Prompt: Reproduce, with no changes, the part of the items below that opens with the line containing "Click the tweet text about Gryffindor" and runs through the end of the items.

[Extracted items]
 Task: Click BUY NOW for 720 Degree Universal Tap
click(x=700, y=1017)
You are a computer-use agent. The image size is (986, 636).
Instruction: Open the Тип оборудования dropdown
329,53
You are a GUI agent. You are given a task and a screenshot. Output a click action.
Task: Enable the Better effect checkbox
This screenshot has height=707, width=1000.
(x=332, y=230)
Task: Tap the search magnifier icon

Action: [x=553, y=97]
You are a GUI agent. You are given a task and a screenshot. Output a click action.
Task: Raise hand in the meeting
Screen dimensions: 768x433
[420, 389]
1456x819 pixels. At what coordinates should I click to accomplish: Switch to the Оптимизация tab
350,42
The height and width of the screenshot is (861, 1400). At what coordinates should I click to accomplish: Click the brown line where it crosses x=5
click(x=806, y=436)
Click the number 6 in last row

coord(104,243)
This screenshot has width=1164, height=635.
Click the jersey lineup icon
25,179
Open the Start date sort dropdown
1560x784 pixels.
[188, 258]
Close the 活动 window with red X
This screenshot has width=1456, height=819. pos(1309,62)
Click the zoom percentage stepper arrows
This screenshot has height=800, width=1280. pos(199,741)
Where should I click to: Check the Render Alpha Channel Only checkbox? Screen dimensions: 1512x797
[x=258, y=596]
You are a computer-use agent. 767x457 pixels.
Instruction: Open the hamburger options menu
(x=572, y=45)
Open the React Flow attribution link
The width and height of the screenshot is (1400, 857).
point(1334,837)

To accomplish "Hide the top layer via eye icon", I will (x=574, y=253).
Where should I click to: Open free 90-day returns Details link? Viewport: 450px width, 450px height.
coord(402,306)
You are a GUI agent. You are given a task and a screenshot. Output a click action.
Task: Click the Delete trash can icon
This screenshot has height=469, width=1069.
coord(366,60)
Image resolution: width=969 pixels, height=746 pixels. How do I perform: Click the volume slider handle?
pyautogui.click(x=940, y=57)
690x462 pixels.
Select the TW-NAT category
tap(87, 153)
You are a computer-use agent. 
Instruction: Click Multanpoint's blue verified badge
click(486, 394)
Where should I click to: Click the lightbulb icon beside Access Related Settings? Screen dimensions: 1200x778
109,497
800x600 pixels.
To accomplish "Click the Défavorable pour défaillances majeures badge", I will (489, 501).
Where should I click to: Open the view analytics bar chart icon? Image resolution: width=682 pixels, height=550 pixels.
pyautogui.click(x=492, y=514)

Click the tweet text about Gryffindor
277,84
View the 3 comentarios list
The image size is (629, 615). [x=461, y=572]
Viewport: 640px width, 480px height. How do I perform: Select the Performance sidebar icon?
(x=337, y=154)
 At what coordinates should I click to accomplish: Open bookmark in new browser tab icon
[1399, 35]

Output below:
Click the tweet text about Gryffindor
277,84
View the 3 comentarios list
The image size is (629, 615). [x=461, y=572]
Viewport: 640px width, 480px height. How do I perform: Select the Performance sidebar icon?
(x=337, y=154)
 At what coordinates should I click to accomplish: Open bookmark in new browser tab icon
[1399, 35]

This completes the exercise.